I am pissed. My WH just embarrassed me in front of our mutual long time friend. We were invited to his new home for a get together and he greeted me in the typical fashion by kissing both of my cheeks and a hug. My WH pulled me to the side and berated me that I stayed in our friend's arms a little bit too long. I brushed it off and went mingling with the other guests.

When I discovered his betrayal, I was so down on myself that I opened a match.com account just to see if I would get any responses. I never paid for the subscription and didn't delete the account. He found out but I don't see what's the big deal. 

Since his A, I've made some changes to feel better about myself. I lost 40lbs; my clothes are more fitted and taking a lot of care in my physical appearance. I know I've been getting a lot of more attention from people in the street but I don't pay them any mind. 
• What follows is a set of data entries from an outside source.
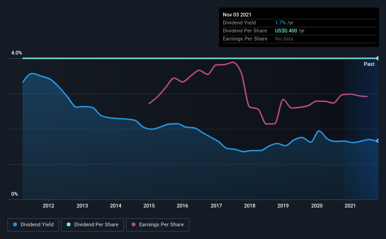The width and height of the screenshot is (386, 239).
Task: Click the Dividend Yield endpoint marker dot
Action: [x=378, y=141]
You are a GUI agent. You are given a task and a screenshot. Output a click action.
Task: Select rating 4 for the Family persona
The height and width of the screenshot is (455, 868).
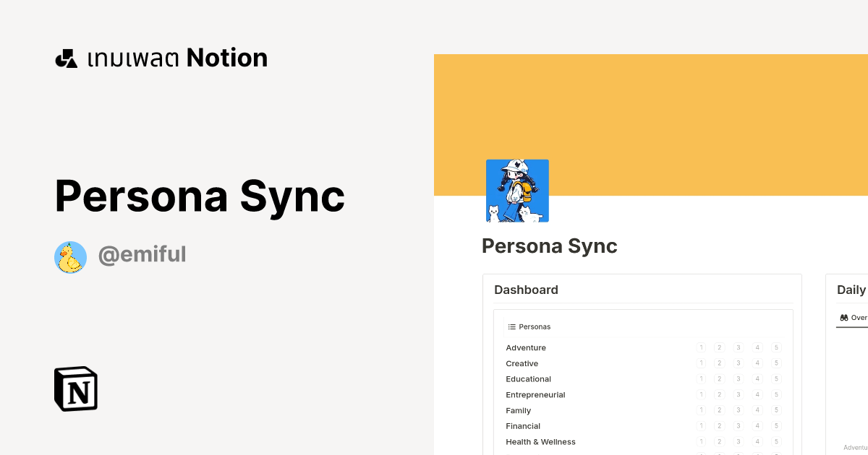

Since I discussed with him the fact I've never had an O with him, he's getting paranoid about my activities. Oh, I've also been socializing with my girlfriends more and leaving him with the kids. Now, he's doing strange things like checking my phone, my emails and my history on the web. I no longer friend him on FB sine finding out about the A.

He had refused to go to counseling so I'm going alone. This is a man who hasn't complimented me in a long time to the point my 8 year old has to point out to him-"isn't mommy pretty, daddy". This is also the man that I have to ask to touch me outside of the sexual act. 

How humiliating? Now, he's feeling threatened. We're suppose to be working on our marriage and he seems oblivious how the A has affected me. I no longer believe in death do we part. I'm jaded now about love in general. I felt that I gave him everything I had as a representation of my love. I know that I have trust issues with him now but he gave me reasons not to trust him, I have never given him any reasons for him not to trust me. Hence, the fact he knows my passwords to email, phone and everything else. I refuse to feel obligated for his insecurities. Could use some advice.


----------



## phillybeffandswiss (Jan 20, 2013)

Time to go, he doesn't get it. Sorry to be blunt.


----------



## the guy (Aug 3, 2010)

He's going to cheat again cuz he thinks your cheating.

or

He's cheating now.


----------



## the guy (Aug 3, 2010)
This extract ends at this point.